Carver (1978, 1993), Cronbach (1975), Morrison and Henkel (1970), Robinson and Levin 
(1997), and Thompson (1987, 1989, 1993a, 1996, 1997) all stressed the need for the use of better 
language to describe significant results. As Schneider and Darcy (1984) and Thompson (1989) 
noted, significance is a function of at least seven interrelated features of a study where the size of 
the sample is the most influential characteristic. Thompson (1989) used an example of varying 
sample sizes with a fixed effect size to indicate how a small change in sample sizes affects the 
decision to reject or fail to reject Hq. The example helped to emphasize the cautionary nature 
that should be practiced in making judgements about the null hypothesis and raised the important 
issue of clarity in writing. These issues were the basis of Thompson’s (1996) AERA editorial, 
where he called for the use of the term "statistically significant" when referring to the process of 
rejecting based on an a level. It was argued that through the use of specific terminology, the 
phrase "statistically significant" would not be confused with the common semantic meaning of 
significant . In response, Robinson and Levin (1997) referred to Thompson’s comments in the 
same light as Levin (1993) had done so previously. While applauding Thompson for his 
"insightful analysis of the problem and the general spirit of each of his three editorial policy 
recommendations" (p. 21), Robinson and Levin were quick to counter with quips about 
"language police" and letting editors focus on content and substance and not on dotting the i’s, 
and crossing the t’s. However, and interestingly, Robinson and Levin (1997) proceeded to concur 
with Thompson on the importance of language and continued their article with a call for 
researchers to use words that are more specific in nature. It is Robinson and Levin’s (1997)

Objectives
[A] According to the passage on statistical significance, why did Thompson's AERA editorial call for the term "statistically significant" when referring to rejection based on an a level?
[B] In the records, begin at the line that has "Given: Open Sample" and stop after the line that has "Action: pyautogui.click(x=238, y=414)". Reproduce only those lines with "Given:" changed to "Instruction:" and everything else left as it is.

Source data
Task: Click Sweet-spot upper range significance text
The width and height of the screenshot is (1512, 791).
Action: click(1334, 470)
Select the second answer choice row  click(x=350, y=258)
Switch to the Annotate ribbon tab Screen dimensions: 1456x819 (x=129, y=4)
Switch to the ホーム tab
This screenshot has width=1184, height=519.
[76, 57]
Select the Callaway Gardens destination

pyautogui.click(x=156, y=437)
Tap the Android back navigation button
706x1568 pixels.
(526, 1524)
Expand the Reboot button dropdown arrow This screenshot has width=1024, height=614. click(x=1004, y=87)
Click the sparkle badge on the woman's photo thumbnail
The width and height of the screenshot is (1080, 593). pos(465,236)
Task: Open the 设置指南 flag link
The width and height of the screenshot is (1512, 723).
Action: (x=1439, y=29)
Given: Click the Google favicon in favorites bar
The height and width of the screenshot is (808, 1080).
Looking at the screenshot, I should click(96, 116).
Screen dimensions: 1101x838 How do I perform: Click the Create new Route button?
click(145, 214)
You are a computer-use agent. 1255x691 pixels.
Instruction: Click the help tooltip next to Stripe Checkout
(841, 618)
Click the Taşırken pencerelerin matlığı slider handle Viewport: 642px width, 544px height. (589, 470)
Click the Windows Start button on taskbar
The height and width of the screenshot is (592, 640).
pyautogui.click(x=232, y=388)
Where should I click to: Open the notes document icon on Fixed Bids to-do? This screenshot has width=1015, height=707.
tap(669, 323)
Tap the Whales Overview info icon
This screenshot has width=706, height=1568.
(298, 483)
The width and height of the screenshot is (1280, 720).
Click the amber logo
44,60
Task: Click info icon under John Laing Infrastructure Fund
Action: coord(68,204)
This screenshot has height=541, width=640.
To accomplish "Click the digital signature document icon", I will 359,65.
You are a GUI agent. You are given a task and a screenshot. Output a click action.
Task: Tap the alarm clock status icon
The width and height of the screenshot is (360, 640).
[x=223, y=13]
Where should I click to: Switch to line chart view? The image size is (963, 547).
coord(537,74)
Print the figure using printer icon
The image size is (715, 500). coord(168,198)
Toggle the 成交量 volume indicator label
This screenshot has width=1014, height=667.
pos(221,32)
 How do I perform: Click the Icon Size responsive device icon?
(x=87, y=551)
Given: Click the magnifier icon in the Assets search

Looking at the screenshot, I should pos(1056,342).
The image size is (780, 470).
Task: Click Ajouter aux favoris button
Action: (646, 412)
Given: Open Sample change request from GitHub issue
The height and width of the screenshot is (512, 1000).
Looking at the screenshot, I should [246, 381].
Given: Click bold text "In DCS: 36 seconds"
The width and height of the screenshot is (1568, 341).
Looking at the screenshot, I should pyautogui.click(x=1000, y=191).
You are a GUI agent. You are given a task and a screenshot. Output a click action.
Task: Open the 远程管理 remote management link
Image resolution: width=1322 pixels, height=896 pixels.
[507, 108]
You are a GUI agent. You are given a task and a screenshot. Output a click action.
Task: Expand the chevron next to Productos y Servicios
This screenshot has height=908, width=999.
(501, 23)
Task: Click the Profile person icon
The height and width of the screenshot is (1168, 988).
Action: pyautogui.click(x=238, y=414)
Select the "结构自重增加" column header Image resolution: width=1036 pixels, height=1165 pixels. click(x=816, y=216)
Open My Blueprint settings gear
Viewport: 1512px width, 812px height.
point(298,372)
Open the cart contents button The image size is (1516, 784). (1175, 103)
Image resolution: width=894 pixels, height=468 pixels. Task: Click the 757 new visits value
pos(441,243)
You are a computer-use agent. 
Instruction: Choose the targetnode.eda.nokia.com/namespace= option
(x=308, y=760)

Exercise answers
[A] The passage explains that using this specific terminology would keep the phrase "statistically significant" from being confused with the common semantic meaning of "significant."

[B]
Instruction: Open Sample change request from GitHub issue
The height and width of the screenshot is (512, 1000).
Looking at the screenshot, I should [246, 381].
Instruction: Click bold text "In DCS: 36 seconds"
The width and height of the screenshot is (1568, 341).
Looking at the screenshot, I should pyautogui.click(x=1000, y=191).
You are a GUI agent. You are given a task and a screenshot. Output a click action.
Task: Open the 远程管理 remote management link
Image resolution: width=1322 pixels, height=896 pixels.
[507, 108]
You are a GUI agent. You are given a task and a screenshot. Output a click action.
Task: Expand the chevron next to Productos y Servicios
This screenshot has height=908, width=999.
(501, 23)
Task: Click the Profile person icon
The height and width of the screenshot is (1168, 988).
Action: pyautogui.click(x=238, y=414)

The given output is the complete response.